As those of you who know me personally are all too aware, I have reached that unhappy age when I am sorely in need of bifocals. Alas, I’m too stubborn/vain/lazy to go to the trouble of getting a pair, so I continue to do without. I noticed for the first time at the Hirshhorn on Friday that I can no longer read the wall labels at museums without taking off my glasses. At first I found this to be irritating, but before long I realized that it was liberating.
Confession time: I have another little problem, which is that my eyes reflexively go to the labels in a group show, very often before I’ve taken in the works of art they identify. I can’t help myself–I’m a slave to the printed word. Only I can’t do it anymore. To read the labels, I now have to pull off my glasses and move in close, which takes away all the fun. As a result, I looked at “Gyroscope” the right way, meaning what first and who second, and not infrequently, I didn’t even bother to find out who. (In addition to a reasonably generous helping of good stuff, “Gyroscope” contains more than its fair share of crappy art.) Dr. Albert Barnes, who deliberately hung the paintings in the Barnes Collection without labels in order to force visitors to think harder about the art they were there to see, would have been proud of me.

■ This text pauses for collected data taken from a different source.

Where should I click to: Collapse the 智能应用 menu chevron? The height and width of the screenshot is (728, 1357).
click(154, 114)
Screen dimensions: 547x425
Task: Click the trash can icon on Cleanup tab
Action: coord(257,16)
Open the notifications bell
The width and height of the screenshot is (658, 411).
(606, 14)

Needless to say, I had no trouble identifying many of the artists whose work was on display (no points for spotting a Kenneth Noland at a hundred yards), but even in the galleries where there was no possible doubt about what I was seeing, I learned a lesson from consistently looking at the paintings first. Take the gallery devoted to what I suppose might be called Pop Art and Its Predecessors. The big stuff, the jumbo canvases by Roy Lichtenstein, Robert Rauschenberg, and Robert Indiana, caught my eye first, but as soon as I glanced at the two medium-sized Stuart Davises (one of which was the amazing Rapt at Rappaport’s) facing each other on opposite walls, I knew who the real master was.
I’ve just admitted to a naïve-sounding disability which I’m sure will make some of you smile. I came late to the visual arts, and I still fall on my face with humbling regularity. I’m no connoisseur, just a guy who likes to look at paintings, though I trust my eye and my taste. On the other hand, I don’t trust them far enough to be absolutely sure I’m always seeing paintings, not reputations, which is one of the minor reasons why I think I’ll put off getting that first pair of bifocals for a little while longer.